Now, my personal checklist is heavily guided by Part 43, Appendix D. But I don't read my operating limitations as requiring that they follow Part 43, Appendix D to the letter. Actually, when I first read these limitations, I thought that allowing the inspection to be "per the manufacturer's inspection procedures" was there in recognition of the contradictions embodied in applying parts of a reg when the reg itself explicitly says it doesn't apply to the circumstance in question. To me, the inclusion of the second and third possibilities (the manufacturer and other FAA programs) means that Appendix D does not have to be followed to the letter. I can't see how it does.

Happy and safe flying,
Dan
 
To be clear, I believe the steps in part 43 appendix D are useful, and while I have some quibbles with some of the steps (e.g., compression readings by themselves have limited value if the engine is making full power), I am not contesting whether the steps are a good idea.

However, the FAA can't say in one breath that Part 43 Appendix D doesn't apply to experimental aircraft and then say an inspection should be in accordance with Appendix D of that part without creating massive confusion from an endless circle of convoluted reasoning. "Follow the scope and this detail of a reg that doesn't apply." Well, the scope and detail of the reg says the scope and detail doesn't apply.
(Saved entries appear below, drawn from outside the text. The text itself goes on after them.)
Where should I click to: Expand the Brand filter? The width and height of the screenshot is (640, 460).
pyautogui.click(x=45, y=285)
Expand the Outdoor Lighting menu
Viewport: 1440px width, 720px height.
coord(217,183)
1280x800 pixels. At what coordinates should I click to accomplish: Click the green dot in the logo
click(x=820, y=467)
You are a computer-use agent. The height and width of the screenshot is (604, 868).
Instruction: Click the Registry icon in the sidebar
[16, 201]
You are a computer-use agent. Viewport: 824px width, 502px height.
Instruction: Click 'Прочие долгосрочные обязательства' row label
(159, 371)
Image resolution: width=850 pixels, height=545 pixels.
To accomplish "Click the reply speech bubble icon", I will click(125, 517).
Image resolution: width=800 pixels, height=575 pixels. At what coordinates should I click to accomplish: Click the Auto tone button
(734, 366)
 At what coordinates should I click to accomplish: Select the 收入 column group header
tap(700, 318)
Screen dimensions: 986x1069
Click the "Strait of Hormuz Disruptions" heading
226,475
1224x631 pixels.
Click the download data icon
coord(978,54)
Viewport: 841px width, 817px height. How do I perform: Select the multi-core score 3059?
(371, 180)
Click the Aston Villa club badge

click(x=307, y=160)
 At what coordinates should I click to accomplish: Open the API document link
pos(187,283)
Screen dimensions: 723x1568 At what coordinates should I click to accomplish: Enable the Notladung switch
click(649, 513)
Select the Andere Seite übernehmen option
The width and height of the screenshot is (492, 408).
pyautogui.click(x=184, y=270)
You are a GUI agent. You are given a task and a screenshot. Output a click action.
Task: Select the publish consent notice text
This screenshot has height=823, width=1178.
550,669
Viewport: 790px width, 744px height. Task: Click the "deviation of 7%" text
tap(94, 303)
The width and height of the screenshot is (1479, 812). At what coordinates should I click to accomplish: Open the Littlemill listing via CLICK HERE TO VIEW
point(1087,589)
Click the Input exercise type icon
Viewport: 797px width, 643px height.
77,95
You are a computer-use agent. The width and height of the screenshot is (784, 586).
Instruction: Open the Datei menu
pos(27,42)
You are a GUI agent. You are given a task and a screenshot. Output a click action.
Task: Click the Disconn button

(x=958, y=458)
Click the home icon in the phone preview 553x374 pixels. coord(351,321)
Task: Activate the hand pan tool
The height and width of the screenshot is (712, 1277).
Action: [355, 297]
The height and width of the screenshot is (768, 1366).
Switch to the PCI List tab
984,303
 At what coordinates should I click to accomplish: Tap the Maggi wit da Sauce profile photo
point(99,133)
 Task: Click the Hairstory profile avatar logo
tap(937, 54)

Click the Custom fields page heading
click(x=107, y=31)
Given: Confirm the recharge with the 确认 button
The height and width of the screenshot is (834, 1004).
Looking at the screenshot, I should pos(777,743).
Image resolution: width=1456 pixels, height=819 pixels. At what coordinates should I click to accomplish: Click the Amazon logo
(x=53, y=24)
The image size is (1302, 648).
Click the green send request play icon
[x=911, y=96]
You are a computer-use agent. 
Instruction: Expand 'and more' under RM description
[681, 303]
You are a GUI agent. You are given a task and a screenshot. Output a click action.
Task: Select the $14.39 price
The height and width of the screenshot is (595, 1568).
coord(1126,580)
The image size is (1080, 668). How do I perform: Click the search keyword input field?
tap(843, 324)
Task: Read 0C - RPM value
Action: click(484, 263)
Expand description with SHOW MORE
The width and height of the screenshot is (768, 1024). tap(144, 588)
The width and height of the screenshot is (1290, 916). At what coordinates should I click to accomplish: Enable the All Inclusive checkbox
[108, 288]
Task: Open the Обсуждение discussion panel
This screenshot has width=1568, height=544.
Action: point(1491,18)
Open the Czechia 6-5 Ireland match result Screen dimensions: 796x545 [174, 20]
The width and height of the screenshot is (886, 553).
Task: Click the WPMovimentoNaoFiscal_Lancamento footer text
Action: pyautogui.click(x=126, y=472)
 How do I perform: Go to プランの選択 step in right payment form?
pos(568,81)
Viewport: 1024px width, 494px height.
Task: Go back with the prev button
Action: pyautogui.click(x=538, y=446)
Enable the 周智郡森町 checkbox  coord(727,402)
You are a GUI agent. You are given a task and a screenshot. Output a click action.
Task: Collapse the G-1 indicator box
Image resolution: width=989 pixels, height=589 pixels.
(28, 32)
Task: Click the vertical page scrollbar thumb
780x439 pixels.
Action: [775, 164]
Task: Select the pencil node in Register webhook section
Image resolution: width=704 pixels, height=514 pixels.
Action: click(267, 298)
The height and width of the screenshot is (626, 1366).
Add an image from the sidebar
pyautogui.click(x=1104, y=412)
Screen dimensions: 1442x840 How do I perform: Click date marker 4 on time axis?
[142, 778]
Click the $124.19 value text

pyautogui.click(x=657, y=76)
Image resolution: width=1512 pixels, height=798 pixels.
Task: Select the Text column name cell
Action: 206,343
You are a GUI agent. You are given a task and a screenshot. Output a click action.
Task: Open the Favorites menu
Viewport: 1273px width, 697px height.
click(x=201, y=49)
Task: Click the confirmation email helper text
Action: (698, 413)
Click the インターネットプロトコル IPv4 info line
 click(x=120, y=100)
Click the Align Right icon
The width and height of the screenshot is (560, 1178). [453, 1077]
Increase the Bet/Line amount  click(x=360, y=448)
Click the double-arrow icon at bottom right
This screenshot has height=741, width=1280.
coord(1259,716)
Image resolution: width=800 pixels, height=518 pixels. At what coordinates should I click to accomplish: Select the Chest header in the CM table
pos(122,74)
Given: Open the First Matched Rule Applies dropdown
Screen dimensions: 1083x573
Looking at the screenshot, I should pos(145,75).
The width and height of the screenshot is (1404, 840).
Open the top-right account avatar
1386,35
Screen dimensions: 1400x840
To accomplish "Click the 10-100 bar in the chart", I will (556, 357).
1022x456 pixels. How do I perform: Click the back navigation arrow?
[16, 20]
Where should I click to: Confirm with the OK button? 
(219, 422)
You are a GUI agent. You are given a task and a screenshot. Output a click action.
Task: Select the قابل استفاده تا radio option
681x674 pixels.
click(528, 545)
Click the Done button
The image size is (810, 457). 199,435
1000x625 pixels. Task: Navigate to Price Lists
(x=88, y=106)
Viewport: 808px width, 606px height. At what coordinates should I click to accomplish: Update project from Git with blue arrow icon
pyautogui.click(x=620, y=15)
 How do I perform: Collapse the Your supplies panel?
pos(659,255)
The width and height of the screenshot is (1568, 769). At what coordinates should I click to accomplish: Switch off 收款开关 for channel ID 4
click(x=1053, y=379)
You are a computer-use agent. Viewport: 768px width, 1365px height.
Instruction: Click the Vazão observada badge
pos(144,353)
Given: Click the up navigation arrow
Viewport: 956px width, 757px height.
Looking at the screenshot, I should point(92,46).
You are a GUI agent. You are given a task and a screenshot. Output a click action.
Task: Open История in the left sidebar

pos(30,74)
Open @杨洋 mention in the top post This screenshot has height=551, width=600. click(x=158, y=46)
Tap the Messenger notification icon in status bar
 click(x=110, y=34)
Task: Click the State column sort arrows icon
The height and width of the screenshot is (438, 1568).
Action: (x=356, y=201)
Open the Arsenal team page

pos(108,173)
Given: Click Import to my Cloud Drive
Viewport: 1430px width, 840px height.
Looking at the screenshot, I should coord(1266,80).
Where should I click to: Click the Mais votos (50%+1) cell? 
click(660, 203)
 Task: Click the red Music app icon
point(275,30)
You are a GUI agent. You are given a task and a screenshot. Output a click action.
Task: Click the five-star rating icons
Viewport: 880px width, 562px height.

So it means do nothing. If the FAA wanted the steps in Appendix D followed in the conditional inspections of experimental aircraft, it should have said that that component of the reg (Appendix D) DOES apply to experimental aircraft, contrary to the Applicability section of the reg that says the reg (which contains the Appendix) doesn't apply.

Here's another point about which I'd be interested in your perspective. My operating limitations indicate the need for an annual condition inspection "per the scope and detail of Part 43, Appendix D, manufacturer or other FAA-approved programs." The OLs further instruct that the log book entry for my annual condition inspection should say "per the scope and detail of Part 43, Appendix D" or "per the manufacturer's inspection procedures." My understanding is that I am the manufacturer of my airplane -- the aircraft registration states as much. If that is correct, this wording indicates that I (the manufacturer) can develop procedures that could vary from Part 43, Appendix D. Am I reading this incorrectly?

Now, my personal checklist is heavily guided by Part 43, Appendix D. But I don't read my operating limitations as requiring that they follow Part 43, Appendix D to the letter. Actually, when I first read these limitations, I thought that allowing the inspection to be "per the manufacturer's inspection procedures" was there in recognition of the contradictions embodied in applying parts of a reg when the reg itself explicitly says it doesn't apply to the circumstance in question. To me, the inclusion of the second and third possibilities (the manufacturer and other FAA programs) means that Appendix D does not have to be followed to the letter. I can't see how it does.

Happy and safe flying,
Dan

You'd be wrong. They can, and do, specify precisely what your CI is to be done "in accordance with". They could have said "in accordance with [some book, a series of published papers, an AC, a list of topics, whatever they want]". If it's in your Ops Lims, then that's what you have to adhere to. Mine doesn't have the "manufacturer" approved option. That's a new one on me, but I'm no expert in the history of Ops Lims. Someone else can weight in.

What mine *does* say is that I MUST sign the logbook with the exact wording that includes ONLY "in accordance with the scope and detail of Part 43 Appendix D". That's it.

So how do you sign that, legally, if you don't follow 43 App D?

If you're just being a gadfly, that's fine. But I seriously doubt any of your arguments would hold up in a hearing or in court.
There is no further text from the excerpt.